I’ve been following the case between MDY and Blizzard pretty closely and certainly have my opinions. There is a lengthy discussion going on over on at Broken Toys and while I chirmped in my $0.02, the commenter Freakazoid had the best take on the discussion:
I cannot possibly find a big enough rolleyes emote for the armchair lawyering going on in here.
And then about 25 comments later, CiscoKid’s Dad chimed in with this insightful commentary:
I could not disagree with you more. I have been an IP lawyer for over 22 years, I rarely play video games, but my kids are big WoW players. I have read both briefs and I personally think Blizzard is up a creek on this one. To me, Blizzard cannot rebut three simple points that MDY eloquently raised in its brief: (1) simply adding a term to a EULA that makes something a violation of the EULA cannot turn a violation of that term into a copyright infringement, (2) if you circumvent a technological measure, the measure has to be protecting someone from infringing an exclusive right under the copyright act (Warden and Scan.dll do not), and (3) there must be some malicious intent to harm Blizzard by MDY (simply wanting to make a profit by using a game that interferes with a contract is not malicious, especially if the person is a competitor). People are allowed to interfere with contracts. They cannot interefere tortiously and my reading of the brief shows that MDY has to have “malice”. Making a piece of software for profit that might harm someone else indirectly is not malicious, especially , as MDY’s brief points out, if that person depends on the interfered party. It happens all the time.
MDY’s citation to Chamberlain and Storage Tech are right on point because, as MDY points out in its brief, Blizzard is trying to use the copyright laws to police its business model. That’s not what copyright law does. The proper enforcement of a business model is through contracts. The only reason why Blizzard is trying to use copyright is to try to fool the judge into thinking that software is somehow different than if WoW was played as a big MMORPG board game. If WoW were a board game and Blizzard said that if you didn’t play WoW with a WoW hat on while you play the game, would they be able to sue for copyright infringement if someone wasn’t wearing a WoW cap but played the game anyway? I think not. Blizzard relies on Ticketmaster v. RMG which is a horrible decision by a judge who didn’t understand the DMCA and it has no controlling effect on the matter since it is a California district court case.
In my opinion, if MDY loses this case, it would shock me.
Uh.. I think I’d like to take back my earlier statements that I think Blizzard is going to win this one. In my own armchair lawyering, I deduced that the motive for the harm MDY causes Blizzard is astoundingly obvious – profit. However, as CiscoKid’s dad points out – simply wanting to make a profit is not the malicious motive required to constitute as tortious interference. Quite the contrary, MDY’s product is inherently dependent upon the success of Blizzard’s game and even advertises other sites where their customers can purchase WoW licenses and game cards. Without WoW subscribers, there would be no Glider subscribers.

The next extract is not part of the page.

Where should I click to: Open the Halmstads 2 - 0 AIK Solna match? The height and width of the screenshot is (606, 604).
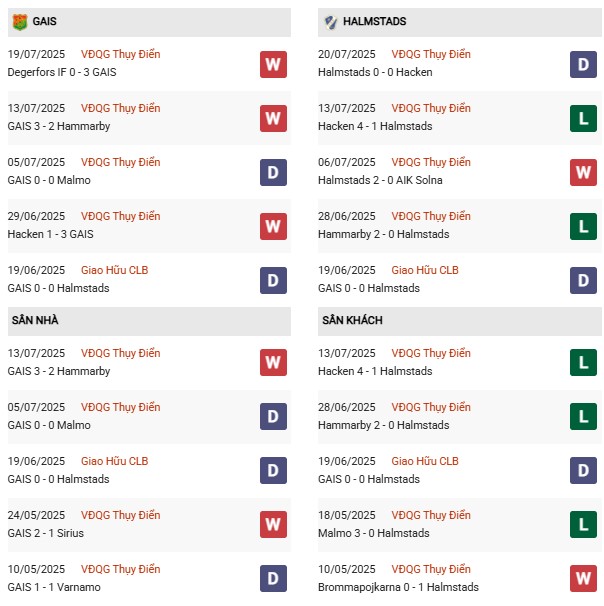tap(378, 180)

In other words, MDY has no contractual obligations to obey Blizzard’s EULA agreement. That contract agreement is only made between the subscriber and Blizzard. As a third party, MDY is not subject to the terms of that contract and the burden is on Blizzard to prove malicious intent to intefere with the contract. This means that while Blizzard has a very clear case against subscribers who break the EULA contract, they have no reasonable legal recourse to pursue MDY for the contractual violations caused by Glider customers.
If that interpretation is correct, then the only avenue left for Blizzard is to pursue copyright infringement. And as I pointed out in my previous post, the result of that decision could have much more sweeping ramifications than just a video game. I’m certainly no lawyer, but I do take an interest in IP laws and I am certainly very opinionated about how our laws should work. In practice, they may work very differently because of legalese, but that doesn’t mean I can’t express my opinion about what is right and wrong.